> [Work request A]: In the passage on Paul and Acts 24:14, copy the part from "How Acts 24:14" to "loses any validity." word for word.
> [Work request B]: According to the passage on Paul and Acts 24:14, what did John Knox suggest Luke-Acts was written to do?
> [Work request C]: Go on with the passage on Paul and Acts 24:14 from where it stops.

> [Given text]:

═══

Robertson realizes that Paul disproves to Felix any heresy of seeking to turn people from further obedience to the Law by affirming "his faith in all the Law....," as Robertson rephrases it. Yet, Paul's statement (if Luke is recording accurately) was a preposterous falsehood. He did not believe in "all" points of the Law at all. Robertson pretends this is not stretching the truth "at all." The reality is there is absolutely no truth in Paul's statement. Paul did not retain his "belief in all points of the Law," as he claimed to Felix.
This account of Luke represents Paul making such an outrageous falsehood that a growing segment of Paulunists (such as John Knox) believe Luke was out to embarrass Paul in Acts ? 6
If we must believe Luke is a malicious liar in order to dismiss that Acts 24:14 proves Paul is guilty of perjury, then this also undercuts the reliability of all of the Book of Acts. If so, then where does Paul's authority come from any more?
- John Knox recently suggested Luke-Acts was written to bring Paul down and thereby counteract Marcion. (Knox, Marcion, supra, at 11439.) If so, then it was Paul's own friend Luke who saw problems with Paul and presented them in a fair neutral manner. On their friendship, see 2Cor. 8:18; (Col. 4:14); 2Tim. 4:11.
How Acts 24:14 Unravels Paul's Authority
Luke alone in Acts preserves the accounts of Paul's vision of Jesus. That is the sole source for what most agree is Paul's only authority to be a teacher within the church. The visionexperience nowhere appears in Paul s letters. If Luke is a liar in Acts 24:14, why should we trust him in any of the three vision accounts which alone provide some authority for Paul to be a 'witness' of Jesus?
As a result, the Paulunists are caught in a dilemma. If Paul actually said this in Acts 24:14, he is a liar. If Paul did not say this, then Luke is a liar. But then Paul's sole source of confirmation is destroyed. Either way, Paul loses any validity.
Escapes from this dilemma have been offered, but when analyzed they are unavailing. If Paul made this statement, he clearly was lying to Felix.

═══

> [Provided data]:
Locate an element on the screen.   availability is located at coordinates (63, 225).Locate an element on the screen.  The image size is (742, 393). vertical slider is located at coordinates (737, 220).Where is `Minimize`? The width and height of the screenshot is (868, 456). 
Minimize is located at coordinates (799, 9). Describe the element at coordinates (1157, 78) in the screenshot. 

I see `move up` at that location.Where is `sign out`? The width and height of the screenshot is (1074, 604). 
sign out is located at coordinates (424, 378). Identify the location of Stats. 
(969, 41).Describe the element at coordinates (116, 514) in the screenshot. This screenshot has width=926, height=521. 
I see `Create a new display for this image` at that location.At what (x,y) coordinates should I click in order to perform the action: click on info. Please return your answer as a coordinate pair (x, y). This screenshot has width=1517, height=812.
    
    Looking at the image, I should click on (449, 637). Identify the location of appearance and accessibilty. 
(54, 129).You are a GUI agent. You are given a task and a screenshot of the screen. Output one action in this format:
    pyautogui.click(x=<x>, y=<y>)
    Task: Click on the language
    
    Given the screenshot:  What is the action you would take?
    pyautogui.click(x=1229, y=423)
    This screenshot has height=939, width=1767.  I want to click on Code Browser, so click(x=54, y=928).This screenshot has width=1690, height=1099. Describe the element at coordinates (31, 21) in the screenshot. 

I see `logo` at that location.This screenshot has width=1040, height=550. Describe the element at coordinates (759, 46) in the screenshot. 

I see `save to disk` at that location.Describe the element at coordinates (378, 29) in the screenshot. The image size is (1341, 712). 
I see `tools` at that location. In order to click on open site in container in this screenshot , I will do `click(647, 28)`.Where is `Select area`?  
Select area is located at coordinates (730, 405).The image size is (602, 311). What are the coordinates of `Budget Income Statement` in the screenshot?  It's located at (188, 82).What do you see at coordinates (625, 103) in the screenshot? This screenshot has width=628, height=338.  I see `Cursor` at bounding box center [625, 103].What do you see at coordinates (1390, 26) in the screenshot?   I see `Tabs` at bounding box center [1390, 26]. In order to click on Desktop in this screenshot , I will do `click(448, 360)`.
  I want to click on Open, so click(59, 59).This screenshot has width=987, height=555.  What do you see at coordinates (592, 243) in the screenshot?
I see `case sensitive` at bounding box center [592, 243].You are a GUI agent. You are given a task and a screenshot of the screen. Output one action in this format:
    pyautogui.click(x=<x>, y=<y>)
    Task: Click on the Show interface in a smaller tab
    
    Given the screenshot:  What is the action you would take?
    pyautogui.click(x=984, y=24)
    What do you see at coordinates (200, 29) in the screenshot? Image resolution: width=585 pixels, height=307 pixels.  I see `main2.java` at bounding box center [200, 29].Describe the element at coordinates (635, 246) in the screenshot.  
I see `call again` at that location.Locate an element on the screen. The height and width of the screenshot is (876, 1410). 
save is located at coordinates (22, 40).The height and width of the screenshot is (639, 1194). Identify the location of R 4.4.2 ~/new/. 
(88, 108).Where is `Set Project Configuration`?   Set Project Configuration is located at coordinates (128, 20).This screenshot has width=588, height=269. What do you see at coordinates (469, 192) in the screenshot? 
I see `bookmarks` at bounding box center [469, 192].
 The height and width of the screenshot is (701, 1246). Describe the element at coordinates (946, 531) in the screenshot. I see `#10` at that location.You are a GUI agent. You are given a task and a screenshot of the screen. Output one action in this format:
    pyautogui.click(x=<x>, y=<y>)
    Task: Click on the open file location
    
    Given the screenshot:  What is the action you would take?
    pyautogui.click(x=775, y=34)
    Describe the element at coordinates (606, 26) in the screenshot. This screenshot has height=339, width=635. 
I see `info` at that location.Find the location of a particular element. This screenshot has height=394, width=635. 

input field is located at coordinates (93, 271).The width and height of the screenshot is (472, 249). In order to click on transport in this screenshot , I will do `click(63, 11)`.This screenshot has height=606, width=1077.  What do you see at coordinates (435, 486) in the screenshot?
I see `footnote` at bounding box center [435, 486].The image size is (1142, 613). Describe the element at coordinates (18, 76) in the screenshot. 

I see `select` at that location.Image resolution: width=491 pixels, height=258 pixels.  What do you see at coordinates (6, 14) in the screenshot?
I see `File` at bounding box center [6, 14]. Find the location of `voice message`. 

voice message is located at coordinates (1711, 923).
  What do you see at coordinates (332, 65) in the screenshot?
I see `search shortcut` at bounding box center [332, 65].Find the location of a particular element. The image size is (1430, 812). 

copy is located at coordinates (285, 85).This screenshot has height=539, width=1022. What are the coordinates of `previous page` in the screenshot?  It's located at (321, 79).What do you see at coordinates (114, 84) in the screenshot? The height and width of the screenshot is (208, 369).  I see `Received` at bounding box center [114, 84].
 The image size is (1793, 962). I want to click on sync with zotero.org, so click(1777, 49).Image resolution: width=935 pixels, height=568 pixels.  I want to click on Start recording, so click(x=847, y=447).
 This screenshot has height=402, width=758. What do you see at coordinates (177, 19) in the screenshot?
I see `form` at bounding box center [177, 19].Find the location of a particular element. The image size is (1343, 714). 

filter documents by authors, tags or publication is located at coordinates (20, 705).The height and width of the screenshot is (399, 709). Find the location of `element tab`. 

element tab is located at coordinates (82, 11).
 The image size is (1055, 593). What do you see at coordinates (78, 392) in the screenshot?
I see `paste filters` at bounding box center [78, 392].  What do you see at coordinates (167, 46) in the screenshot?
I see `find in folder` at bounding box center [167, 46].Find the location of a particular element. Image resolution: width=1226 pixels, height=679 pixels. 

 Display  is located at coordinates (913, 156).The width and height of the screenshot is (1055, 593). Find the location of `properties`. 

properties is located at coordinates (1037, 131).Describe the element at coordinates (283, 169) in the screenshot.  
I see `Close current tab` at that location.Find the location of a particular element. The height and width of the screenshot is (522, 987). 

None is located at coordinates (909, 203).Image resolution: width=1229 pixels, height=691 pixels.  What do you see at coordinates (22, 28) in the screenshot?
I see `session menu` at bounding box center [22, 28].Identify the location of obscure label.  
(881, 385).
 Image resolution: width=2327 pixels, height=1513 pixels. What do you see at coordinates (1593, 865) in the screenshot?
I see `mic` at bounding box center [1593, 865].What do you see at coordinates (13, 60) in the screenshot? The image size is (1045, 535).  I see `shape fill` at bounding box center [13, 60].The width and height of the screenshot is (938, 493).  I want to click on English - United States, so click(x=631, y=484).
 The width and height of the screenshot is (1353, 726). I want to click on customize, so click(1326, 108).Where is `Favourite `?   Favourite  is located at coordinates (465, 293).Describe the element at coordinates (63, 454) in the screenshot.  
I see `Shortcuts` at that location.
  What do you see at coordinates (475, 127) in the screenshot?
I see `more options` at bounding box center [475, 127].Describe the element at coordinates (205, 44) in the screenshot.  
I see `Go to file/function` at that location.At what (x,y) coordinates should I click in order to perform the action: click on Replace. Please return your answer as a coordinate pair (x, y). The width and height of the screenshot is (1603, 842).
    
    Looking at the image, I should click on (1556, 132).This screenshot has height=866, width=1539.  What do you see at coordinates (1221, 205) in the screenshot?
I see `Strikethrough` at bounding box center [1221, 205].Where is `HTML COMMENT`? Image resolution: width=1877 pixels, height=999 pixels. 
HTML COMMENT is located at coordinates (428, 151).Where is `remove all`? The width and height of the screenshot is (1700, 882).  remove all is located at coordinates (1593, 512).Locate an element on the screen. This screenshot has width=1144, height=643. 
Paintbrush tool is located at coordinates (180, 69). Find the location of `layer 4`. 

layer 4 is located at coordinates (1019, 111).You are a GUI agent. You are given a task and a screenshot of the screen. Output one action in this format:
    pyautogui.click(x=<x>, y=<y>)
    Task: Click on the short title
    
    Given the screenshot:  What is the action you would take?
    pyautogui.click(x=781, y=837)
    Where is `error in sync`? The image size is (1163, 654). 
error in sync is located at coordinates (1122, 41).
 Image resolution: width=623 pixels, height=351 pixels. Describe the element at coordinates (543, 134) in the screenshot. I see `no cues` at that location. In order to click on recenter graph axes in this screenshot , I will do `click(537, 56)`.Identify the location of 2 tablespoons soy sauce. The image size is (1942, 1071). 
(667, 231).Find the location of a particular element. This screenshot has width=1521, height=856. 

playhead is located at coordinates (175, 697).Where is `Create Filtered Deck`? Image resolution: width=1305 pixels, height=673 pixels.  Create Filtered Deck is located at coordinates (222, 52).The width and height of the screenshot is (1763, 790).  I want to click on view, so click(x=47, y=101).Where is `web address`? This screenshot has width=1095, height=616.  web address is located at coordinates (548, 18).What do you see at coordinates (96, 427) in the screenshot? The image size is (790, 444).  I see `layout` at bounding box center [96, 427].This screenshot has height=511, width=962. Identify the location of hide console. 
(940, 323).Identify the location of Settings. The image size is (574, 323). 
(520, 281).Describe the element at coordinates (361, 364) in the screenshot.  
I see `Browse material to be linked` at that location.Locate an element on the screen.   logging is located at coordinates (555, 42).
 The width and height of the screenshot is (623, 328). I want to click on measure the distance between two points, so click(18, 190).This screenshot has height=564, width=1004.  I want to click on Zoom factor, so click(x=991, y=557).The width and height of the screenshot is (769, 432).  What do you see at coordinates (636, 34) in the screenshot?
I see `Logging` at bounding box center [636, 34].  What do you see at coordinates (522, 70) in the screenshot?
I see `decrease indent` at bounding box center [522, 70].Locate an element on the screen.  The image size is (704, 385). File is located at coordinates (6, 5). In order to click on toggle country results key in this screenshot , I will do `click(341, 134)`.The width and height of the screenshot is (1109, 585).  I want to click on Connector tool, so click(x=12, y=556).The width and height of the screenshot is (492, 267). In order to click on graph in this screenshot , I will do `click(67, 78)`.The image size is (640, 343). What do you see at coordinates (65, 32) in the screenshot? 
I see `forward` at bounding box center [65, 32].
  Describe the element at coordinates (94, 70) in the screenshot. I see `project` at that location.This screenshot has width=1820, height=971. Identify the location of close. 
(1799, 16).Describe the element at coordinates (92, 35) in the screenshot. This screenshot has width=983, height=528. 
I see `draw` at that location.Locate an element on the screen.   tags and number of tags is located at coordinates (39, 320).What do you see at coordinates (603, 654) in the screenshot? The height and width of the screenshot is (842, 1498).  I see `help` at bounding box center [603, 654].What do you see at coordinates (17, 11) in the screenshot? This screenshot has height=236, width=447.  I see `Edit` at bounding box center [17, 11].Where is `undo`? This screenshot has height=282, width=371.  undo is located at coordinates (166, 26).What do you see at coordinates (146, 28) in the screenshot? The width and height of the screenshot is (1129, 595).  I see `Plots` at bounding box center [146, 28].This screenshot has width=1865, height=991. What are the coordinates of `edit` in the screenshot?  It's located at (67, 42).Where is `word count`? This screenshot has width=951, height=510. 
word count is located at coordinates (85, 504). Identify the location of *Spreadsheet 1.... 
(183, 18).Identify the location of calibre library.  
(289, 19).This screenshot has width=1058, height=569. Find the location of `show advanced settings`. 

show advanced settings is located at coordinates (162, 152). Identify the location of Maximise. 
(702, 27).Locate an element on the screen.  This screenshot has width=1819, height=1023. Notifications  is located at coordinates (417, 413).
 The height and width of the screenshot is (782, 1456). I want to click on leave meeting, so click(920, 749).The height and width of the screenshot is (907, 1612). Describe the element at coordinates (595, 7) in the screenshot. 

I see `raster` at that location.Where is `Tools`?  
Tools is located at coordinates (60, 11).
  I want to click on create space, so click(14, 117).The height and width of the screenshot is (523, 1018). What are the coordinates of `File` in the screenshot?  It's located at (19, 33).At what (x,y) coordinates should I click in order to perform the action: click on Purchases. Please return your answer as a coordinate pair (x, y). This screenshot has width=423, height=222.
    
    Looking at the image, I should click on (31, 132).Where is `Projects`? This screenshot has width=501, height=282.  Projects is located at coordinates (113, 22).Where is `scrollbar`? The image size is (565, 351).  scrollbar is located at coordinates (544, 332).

═══

> [Result A]:
How Acts 24:14 Unravels Paul's Authority
Luke alone in Acts preserves the accounts of Paul's vision of Jesus. That is the sole source for what most agree is Paul's only authority to be a teacher within the church. The visionexperience nowhere appears in Paul s letters. If Luke is a liar in Acts 24:14, why should we trust him in any of the three vision accounts which alone provide some authority for Paul to be a 'witness' of Jesus?
As a result, the Paulunists are caught in a dilemma. If Paul actually said this in Acts 24:14, he is a liar. If Paul did not say this, then Luke is a liar. But then Paul's sole source of confirmation is destroyed. Either way, Paul loses any validity.

> [Result B]: To bring Paul down and thereby counteract Marcion.

> [Result C]:
- The literal Greek means: "I worship the God of our Fathers, continuing to believe [present participle active] in all things which are according [kata] to the Law and in the prophets." The ASV follows this translation. Some Paulunists emphasize the word according in the verse. They argue Paul means to reject anything that is no longer in agreement with the Law. Thus, Paul is read to mean that he only affirms agreement with the part of the Law with which he can still agree. (Given O. Blakely, A Commentary on Paul s Defense Before Felix at http://wotruth.com/pauldef.htm). This argument fails because Paul believes in nothing from the Law except that it was pregnant with its own abolition. Paul was still being deceptive. Paul was in effect saying, he believes still in everything in the Law that is valid today, but since this is nothing, the statement is empty patronizing. Blakely commends Paul for his shrewd way of saying this. Paul made it appear he was affirming all the Law was valid when instead Paul meant to affirm its entirely fulfilled nature, and hence its defunct nature. Whether a shrewd way of expressing this or not, the literal words are still a falsehood in how Felix would understand the statement in a court of Law.
Thus, Acts 24:14 cannot be cited to prove the truth of what Paul asserted. Instead, it raises an unsolvable dilemma. Either Luke is lying or Paul is lying. This means Acts 24:14 proves the impossibility of accepting Paul's legitimacy whichever way you answer the dilemma. If Luke is lying here, it undermines all of Acts, upon which Paul's authority as a witness rests. If Paul is lying (and Luke is telling the story truthfully), then Paul is disqualified ipso facto because he is committing perjury. (Acts 24:14) proves to be a passage that unravels Paul's authority any way you try to resolve it.
Bless the Messianics. They cited (Acts 24:14) to insist Paul was upholding Torah. What they did is bring to everyone's attention a verse whose very existence destroys viewing Paul as a legitimate teacher.